> [STATED PROBLEM]
Update the listing below by replacing every "GUI agent" with "screen assistant", leaving everything else unchanged.

# START OF MATERIAL FOR THE TASK

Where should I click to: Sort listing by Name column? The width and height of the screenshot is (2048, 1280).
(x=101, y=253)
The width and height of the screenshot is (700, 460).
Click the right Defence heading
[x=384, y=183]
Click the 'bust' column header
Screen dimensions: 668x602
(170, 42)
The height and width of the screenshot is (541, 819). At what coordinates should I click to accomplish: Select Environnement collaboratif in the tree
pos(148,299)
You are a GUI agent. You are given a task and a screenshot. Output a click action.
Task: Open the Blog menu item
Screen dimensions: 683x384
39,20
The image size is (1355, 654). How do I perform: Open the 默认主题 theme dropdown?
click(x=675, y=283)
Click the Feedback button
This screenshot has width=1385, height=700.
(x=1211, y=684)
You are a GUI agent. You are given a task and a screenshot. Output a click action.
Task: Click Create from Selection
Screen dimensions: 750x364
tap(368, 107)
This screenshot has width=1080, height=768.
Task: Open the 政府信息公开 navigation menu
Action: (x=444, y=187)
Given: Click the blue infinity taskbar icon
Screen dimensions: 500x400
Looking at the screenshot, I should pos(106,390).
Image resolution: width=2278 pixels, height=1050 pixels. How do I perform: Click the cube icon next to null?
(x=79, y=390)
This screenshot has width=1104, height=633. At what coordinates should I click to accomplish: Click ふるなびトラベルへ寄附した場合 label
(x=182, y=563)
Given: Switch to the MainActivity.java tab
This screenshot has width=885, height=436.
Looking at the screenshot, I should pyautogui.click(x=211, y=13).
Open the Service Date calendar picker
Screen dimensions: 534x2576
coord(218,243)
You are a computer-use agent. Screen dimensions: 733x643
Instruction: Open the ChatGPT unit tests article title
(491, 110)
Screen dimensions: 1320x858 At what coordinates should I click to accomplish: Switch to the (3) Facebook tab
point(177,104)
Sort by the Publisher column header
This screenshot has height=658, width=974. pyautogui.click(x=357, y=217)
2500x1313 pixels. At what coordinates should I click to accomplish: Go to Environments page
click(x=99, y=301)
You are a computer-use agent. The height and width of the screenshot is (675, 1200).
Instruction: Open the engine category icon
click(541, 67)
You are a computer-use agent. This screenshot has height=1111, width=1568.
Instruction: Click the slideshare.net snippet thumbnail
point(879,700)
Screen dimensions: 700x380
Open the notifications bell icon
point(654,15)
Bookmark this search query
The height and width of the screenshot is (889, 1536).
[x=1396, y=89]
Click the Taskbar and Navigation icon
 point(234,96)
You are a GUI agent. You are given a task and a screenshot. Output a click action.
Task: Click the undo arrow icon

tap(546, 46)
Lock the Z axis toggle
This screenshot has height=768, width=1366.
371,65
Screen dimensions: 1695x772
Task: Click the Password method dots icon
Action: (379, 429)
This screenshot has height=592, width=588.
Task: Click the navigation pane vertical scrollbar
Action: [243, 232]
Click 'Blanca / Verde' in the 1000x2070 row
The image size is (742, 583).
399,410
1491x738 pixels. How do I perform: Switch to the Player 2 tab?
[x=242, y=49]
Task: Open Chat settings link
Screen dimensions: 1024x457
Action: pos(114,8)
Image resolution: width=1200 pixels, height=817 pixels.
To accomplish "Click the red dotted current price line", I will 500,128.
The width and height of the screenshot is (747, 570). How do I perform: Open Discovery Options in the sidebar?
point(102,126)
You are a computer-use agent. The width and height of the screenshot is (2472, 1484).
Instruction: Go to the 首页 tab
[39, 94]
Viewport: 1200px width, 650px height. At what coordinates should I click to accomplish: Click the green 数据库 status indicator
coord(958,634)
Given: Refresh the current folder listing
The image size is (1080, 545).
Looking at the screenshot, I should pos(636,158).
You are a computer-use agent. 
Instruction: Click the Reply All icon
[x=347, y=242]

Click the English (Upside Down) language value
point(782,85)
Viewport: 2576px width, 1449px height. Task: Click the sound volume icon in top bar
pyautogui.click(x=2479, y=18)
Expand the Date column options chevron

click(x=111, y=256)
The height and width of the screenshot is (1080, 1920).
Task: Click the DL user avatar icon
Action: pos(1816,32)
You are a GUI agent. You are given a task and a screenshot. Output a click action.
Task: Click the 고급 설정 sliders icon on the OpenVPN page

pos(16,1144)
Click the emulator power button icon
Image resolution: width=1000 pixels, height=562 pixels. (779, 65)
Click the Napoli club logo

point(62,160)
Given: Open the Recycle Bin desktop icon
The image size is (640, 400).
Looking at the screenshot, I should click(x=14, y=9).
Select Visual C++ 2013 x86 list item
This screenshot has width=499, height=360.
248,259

# END OF MATERIAL FOR THE TASK

> [FINAL RESULT]
Where should I click to: Sort listing by Name column? The width and height of the screenshot is (2048, 1280).
(x=101, y=253)
The width and height of the screenshot is (700, 460).
Click the right Defence heading
[x=384, y=183]
Click the 'bust' column header
Screen dimensions: 668x602
(170, 42)
The height and width of the screenshot is (541, 819). At what coordinates should I click to accomplish: Select Environnement collaboratif in the tree
pos(148,299)
You are a screen assistant. You are given a task and a screenshot. Output a click action.
Task: Open the Blog menu item
Screen dimensions: 683x384
39,20
The image size is (1355, 654). How do I perform: Open the 默认主题 theme dropdown?
click(x=675, y=283)
Click the Feedback button
This screenshot has width=1385, height=700.
(x=1211, y=684)
You are a screen assistant. You are given a task and a screenshot. Output a click action.
Task: Click Create from Selection
Screen dimensions: 750x364
tap(368, 107)
This screenshot has width=1080, height=768.
Task: Open the 政府信息公开 navigation menu
Action: (x=444, y=187)
Given: Click the blue infinity taskbar icon
Screen dimensions: 500x400
Looking at the screenshot, I should pos(106,390).
Image resolution: width=2278 pixels, height=1050 pixels. How do I perform: Click the cube icon next to null?
(x=79, y=390)
This screenshot has width=1104, height=633. At what coordinates should I click to accomplish: Click ふるなびトラベルへ寄附した場合 label
(x=182, y=563)
Given: Switch to the MainActivity.java tab
This screenshot has width=885, height=436.
Looking at the screenshot, I should pyautogui.click(x=211, y=13).
Open the Service Date calendar picker
Screen dimensions: 534x2576
coord(218,243)
You are a computer-use agent. Screen dimensions: 733x643
Instruction: Open the ChatGPT unit tests article title
(491, 110)
Screen dimensions: 1320x858 At what coordinates should I click to accomplish: Switch to the (3) Facebook tab
point(177,104)
Sort by the Publisher column header
This screenshot has height=658, width=974. pyautogui.click(x=357, y=217)
2500x1313 pixels. At what coordinates should I click to accomplish: Go to Environments page
click(x=99, y=301)
You are a computer-use agent. The height and width of the screenshot is (675, 1200).
Instruction: Open the engine category icon
click(541, 67)
You are a computer-use agent. This screenshot has height=1111, width=1568.
Instruction: Click the slideshare.net snippet thumbnail
point(879,700)
Screen dimensions: 700x380
Open the notifications bell icon
point(654,15)
Bookmark this search query
The height and width of the screenshot is (889, 1536).
[x=1396, y=89]
Click the Taskbar and Navigation icon
 point(234,96)
You are a screen assistant. You are given a task and a screenshot. Output a click action.
Task: Click the undo arrow icon

tap(546, 46)
Lock the Z axis toggle
This screenshot has height=768, width=1366.
371,65
Screen dimensions: 1695x772
Task: Click the Password method dots icon
Action: (379, 429)
This screenshot has height=592, width=588.
Task: Click the navigation pane vertical scrollbar
Action: [243, 232]
Click 'Blanca / Verde' in the 1000x2070 row
The image size is (742, 583).
399,410
1491x738 pixels. How do I perform: Switch to the Player 2 tab?
[x=242, y=49]
Task: Open Chat settings link
Screen dimensions: 1024x457
Action: pos(114,8)
Image resolution: width=1200 pixels, height=817 pixels.
To accomplish "Click the red dotted current price line", I will 500,128.
The width and height of the screenshot is (747, 570). How do I perform: Open Discovery Options in the sidebar?
point(102,126)
You are a computer-use agent. The width and height of the screenshot is (2472, 1484).
Instruction: Go to the 首页 tab
[39, 94]
Viewport: 1200px width, 650px height. At what coordinates should I click to accomplish: Click the green 数据库 status indicator
coord(958,634)
Given: Refresh the current folder listing
The image size is (1080, 545).
Looking at the screenshot, I should pos(636,158).
You are a computer-use agent. 
Instruction: Click the Reply All icon
[x=347, y=242]

Click the English (Upside Down) language value
point(782,85)
Viewport: 2576px width, 1449px height. Task: Click the sound volume icon in top bar
pyautogui.click(x=2479, y=18)
Expand the Date column options chevron

click(x=111, y=256)
The height and width of the screenshot is (1080, 1920).
Task: Click the DL user avatar icon
Action: pos(1816,32)
You are a screen assistant. You are given a task and a screenshot. Output a click action.
Task: Click the 고급 설정 sliders icon on the OpenVPN page

pos(16,1144)
Click the emulator power button icon
Image resolution: width=1000 pixels, height=562 pixels. (779, 65)
Click the Napoli club logo

point(62,160)
Given: Open the Recycle Bin desktop icon
The image size is (640, 400).
Looking at the screenshot, I should click(x=14, y=9).
Select Visual C++ 2013 x86 list item
This screenshot has width=499, height=360.
248,259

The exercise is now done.